Other thoughts/hypotheses on Second Curves:
- There are multiple Second Curves. The hope is that each successive curve will be more successful (steeper curve, higher performance) than the previous one. And in an ideal world, each Second Curve starts off at a higher point than where the previous Second Curve started. The fear in the context of career transitions is that neither of these conditions will be true.
- When an individual starts a Second Curve, self-definition becomes important. Who am I if I’m not the person on the First Curve (e.g., the engineer, the attorney, the writer, the academic)? Herminia Ibarra is the author of a great book that speaks to this process of trying on new identities, Working Identity. Second Curves force us to redefine who we are for ourselves and for those around us.
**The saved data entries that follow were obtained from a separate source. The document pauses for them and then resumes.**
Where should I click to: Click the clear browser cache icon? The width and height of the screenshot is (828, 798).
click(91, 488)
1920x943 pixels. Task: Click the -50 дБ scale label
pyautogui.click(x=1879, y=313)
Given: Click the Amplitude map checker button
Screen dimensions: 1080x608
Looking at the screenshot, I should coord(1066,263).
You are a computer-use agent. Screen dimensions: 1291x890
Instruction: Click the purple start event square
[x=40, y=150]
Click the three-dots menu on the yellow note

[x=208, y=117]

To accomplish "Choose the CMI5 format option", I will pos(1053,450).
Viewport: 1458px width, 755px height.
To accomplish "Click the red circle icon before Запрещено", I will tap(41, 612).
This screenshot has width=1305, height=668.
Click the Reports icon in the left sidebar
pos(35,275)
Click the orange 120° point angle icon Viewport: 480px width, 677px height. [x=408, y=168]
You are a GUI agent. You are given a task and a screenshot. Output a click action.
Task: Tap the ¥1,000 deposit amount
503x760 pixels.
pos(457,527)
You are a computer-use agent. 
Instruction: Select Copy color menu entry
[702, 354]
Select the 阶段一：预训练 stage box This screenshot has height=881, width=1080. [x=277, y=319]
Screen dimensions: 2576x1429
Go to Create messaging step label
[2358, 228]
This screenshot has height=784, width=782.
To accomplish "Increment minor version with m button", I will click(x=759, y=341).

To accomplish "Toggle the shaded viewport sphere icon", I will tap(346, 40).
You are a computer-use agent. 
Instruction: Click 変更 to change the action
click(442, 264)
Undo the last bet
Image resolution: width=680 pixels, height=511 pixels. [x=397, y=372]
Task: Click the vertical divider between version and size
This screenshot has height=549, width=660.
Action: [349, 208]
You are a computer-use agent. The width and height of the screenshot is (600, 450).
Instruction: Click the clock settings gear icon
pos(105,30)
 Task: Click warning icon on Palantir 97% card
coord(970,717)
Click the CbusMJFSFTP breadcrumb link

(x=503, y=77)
- Second Curves are about personal transformation. In a conversation with Dan Pink about the barriers in moving from Boundary Crosser to Second Curve Innovator, he spoke about the importance of family support. He interviewed many people in doing research for his first book, Free Agent Nation. And what he saw repeatedly was that people said their leap into free agency would not have been possible without the support of a spouse and/or family. Personal transformation takes place in the context of a larger system. Resistance naturally occurs when one person in the system is changing ("What, you want to leave your engineering job to be a starving artist?) Which brings me to the last point.
- Second Curves create tension with First Curves. The tension can either be creative or destructive.